What are some online suppliers for tree paint, I have tried forestry suppliers and am not impressed. Have been rolling thru boonville to pick it up but not the most convienent. were do you guys get your stuff online.


----------



## MasterBlaster (Jul 3, 2004)

Generally, we don't even use it.

I don't, at least.


----------



## rbtree (Jul 3, 2004)

Read this to learn why wound dressing is not for trees.

http://www.puyallup.wsu.edu/~Linda Chalker-Scott/Horticultural Myths_files/Myths/Wound sealer.pdf


----------



## Guy Meilleur (Jul 3, 2004)

rb, I agree with much of that article but I thought it was a little strident and absolutist. Dressings ARE needed for graft unions, nothing to debunk there.

DTE, I use sealants experimentally in very specific circumstances. If you tell us what/why you want to paint, we may be able to recommend.


----------



## Down To Earth (Jul 3, 2004)

Guys, I am not taking about paint to seal wounds. I am talking forestry paint for running harvesting boundary lines and for marking trees to be harvested. 
thanks


----------



## Stumper (Jul 3, 2004)

http://www.benmeadows.com/store/dept.asp?dept_id=262

http://www.baileys-online.com/store/USA.htm


----------



## MasterBlaster (Jul 3, 2004)

> _Originally posted by Down To Earth _
> *Guys, I am not taking about paint to seal wounds. I am talking forestry paint for running harvesting boundary lines and for marking trees to be harvested.
> thanks *




Hahaha! Well, that _does_ change things!


----------



## Yin (Jul 3, 2004)

> Hahaha! Well, that does change things!


lol!!!!!





> Read this to learn why wound dressing is not for trees.

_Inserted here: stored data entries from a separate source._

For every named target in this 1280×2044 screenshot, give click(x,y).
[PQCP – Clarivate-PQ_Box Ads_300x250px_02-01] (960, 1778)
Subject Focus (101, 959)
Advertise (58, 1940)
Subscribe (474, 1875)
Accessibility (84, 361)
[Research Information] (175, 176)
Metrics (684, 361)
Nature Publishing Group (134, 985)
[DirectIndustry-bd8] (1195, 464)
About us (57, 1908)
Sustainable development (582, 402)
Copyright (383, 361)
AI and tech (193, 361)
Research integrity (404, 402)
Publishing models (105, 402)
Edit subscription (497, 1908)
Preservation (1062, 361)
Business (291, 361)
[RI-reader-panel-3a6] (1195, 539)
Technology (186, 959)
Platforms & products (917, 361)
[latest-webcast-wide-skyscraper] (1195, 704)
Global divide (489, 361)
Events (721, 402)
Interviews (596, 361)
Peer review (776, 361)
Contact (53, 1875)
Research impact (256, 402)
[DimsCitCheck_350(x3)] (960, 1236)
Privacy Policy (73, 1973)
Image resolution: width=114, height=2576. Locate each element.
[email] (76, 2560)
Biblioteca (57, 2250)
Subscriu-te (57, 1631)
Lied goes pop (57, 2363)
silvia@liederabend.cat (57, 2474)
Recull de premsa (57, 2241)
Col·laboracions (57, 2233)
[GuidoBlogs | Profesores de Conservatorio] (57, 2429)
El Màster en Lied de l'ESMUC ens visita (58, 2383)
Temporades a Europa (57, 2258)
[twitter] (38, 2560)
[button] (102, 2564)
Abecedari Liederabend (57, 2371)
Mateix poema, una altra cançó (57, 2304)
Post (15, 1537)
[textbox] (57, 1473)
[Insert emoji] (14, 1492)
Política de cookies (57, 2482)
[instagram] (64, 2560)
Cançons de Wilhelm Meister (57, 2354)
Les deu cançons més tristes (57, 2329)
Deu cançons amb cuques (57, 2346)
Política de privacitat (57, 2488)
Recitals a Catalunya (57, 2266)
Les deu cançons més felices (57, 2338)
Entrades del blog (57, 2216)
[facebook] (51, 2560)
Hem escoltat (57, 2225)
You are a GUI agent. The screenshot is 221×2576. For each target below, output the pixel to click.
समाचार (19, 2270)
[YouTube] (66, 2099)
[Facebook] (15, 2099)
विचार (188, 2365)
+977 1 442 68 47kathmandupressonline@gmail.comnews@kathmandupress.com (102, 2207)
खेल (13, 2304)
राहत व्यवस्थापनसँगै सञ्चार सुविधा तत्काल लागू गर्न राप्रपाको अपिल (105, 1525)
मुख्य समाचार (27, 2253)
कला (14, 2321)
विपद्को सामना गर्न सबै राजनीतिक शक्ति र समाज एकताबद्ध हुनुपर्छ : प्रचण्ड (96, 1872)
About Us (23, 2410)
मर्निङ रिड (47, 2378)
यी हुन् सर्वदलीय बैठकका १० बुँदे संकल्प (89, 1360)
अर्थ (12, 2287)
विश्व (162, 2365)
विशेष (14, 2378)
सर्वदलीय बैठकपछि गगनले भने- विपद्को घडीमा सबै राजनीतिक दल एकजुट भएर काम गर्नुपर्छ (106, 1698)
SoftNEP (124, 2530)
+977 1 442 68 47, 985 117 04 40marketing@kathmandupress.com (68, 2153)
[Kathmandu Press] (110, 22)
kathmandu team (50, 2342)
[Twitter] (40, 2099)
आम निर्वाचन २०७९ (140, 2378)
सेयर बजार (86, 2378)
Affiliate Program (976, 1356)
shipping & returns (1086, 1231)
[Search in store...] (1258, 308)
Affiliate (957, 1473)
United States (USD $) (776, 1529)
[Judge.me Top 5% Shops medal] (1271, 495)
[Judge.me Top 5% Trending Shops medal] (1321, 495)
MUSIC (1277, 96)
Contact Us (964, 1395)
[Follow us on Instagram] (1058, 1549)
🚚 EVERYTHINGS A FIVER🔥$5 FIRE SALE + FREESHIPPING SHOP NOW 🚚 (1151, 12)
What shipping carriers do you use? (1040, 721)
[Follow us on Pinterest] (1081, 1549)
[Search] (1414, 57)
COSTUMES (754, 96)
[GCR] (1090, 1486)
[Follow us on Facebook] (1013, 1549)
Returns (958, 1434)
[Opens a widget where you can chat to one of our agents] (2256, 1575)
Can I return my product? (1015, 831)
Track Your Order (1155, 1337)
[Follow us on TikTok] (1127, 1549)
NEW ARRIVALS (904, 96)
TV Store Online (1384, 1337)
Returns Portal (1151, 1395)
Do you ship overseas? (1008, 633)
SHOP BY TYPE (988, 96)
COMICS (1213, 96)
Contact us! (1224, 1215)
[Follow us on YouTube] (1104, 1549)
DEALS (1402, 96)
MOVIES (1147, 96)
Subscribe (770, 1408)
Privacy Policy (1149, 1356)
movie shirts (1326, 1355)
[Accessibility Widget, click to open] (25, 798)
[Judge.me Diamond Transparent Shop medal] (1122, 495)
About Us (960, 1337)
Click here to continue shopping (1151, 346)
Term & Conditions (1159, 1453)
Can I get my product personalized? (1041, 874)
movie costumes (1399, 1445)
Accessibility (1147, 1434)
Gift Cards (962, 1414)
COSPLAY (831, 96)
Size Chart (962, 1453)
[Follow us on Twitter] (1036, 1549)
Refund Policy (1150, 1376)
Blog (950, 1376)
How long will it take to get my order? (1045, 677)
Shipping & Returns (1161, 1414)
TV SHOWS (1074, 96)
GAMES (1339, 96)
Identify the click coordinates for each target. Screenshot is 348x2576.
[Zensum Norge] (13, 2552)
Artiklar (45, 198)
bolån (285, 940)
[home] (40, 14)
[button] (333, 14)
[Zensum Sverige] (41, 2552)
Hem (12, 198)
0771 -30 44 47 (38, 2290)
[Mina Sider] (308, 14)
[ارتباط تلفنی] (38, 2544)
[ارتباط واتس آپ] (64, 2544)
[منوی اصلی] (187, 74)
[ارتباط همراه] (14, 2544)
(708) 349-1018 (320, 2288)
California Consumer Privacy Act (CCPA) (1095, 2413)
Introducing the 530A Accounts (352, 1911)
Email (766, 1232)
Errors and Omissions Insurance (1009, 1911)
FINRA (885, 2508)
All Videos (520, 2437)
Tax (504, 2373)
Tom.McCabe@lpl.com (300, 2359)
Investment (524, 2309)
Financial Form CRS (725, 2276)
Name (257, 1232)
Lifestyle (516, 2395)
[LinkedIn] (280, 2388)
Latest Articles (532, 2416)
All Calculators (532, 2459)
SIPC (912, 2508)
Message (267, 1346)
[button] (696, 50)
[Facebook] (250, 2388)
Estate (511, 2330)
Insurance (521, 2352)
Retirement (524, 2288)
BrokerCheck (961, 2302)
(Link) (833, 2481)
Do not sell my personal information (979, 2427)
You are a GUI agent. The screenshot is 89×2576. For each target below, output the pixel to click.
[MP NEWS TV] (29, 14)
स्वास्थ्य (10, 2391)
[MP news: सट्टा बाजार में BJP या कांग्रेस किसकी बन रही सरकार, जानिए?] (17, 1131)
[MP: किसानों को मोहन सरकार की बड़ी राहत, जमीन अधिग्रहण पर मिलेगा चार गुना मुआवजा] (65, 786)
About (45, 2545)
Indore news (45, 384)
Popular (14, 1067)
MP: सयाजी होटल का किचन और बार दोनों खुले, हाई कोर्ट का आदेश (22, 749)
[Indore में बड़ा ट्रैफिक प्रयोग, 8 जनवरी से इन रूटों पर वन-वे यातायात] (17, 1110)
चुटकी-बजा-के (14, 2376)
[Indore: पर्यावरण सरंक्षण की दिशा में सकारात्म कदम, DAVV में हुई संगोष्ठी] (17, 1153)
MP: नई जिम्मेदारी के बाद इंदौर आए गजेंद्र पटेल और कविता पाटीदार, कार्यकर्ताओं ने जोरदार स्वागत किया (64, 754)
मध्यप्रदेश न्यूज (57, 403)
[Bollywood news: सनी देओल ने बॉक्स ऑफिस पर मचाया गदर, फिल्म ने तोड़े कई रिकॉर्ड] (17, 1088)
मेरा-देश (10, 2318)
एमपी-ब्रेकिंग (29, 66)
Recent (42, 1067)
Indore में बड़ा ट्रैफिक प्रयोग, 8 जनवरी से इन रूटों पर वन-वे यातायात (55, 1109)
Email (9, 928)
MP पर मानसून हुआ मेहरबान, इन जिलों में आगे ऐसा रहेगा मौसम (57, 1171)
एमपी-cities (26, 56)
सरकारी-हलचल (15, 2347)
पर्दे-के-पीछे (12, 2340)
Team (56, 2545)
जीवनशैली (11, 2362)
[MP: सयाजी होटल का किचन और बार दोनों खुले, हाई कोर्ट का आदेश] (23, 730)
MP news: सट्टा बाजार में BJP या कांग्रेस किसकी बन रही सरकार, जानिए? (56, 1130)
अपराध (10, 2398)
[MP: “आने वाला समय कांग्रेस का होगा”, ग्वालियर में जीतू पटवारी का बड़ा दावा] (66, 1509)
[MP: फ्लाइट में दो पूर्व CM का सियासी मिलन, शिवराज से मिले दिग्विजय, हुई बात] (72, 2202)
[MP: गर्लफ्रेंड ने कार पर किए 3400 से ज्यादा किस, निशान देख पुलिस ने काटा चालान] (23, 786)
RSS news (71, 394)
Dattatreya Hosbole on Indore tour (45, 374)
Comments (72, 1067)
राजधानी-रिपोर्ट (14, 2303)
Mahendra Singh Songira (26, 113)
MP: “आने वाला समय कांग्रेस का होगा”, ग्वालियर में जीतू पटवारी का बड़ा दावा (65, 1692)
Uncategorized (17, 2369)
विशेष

Thanks for that link. I'm learned


----------



## Ryan Willock (Jul 3, 2004)

I buy my marking paint from bailey's. I also use their flagging tape.


----------



## Down To Earth (Jul 4, 2004)

ryan, havent heard of baileys paint brand before, rudd? How does it do in the rain and does it still work in below zero temps?


----------



## Ryan Willock (Jul 4, 2004)

DTE, yes it is Rudd paint. It does great in the rain and holds up very well, as to below zero that I can't tell you as I have only used it down to 15 above. At that temp you have to constantly shake the can to keep things moving


----------



## wiley_p (Jul 4, 2004)

Tape a handwarmer to the can, keep it in your vest pocket and no problems.


----------



## Down To Earth (Jul 4, 2004)

Speaking of vests wiley you ever seen anyone use one of these

http://www.irl.bc.ca/Forestry Supplies/vests.htm


----------



## MasterBlaster (Jul 4, 2004)

No problem carrying my smokes with THAT puppy!


----------



## wiley_p (Jul 6, 2004)

DTE, no I still have my Filson, that one looks dandy though. I think the Filson is about the same price, that Cordura one looks nice it would dry out quicker in wet climates, could be a bit noisy.


----------



## ROLLACOSTA (Jul 7, 2004)

come on boys wakey wakey even i knew what he ment by paint ,we call it marker paint


----------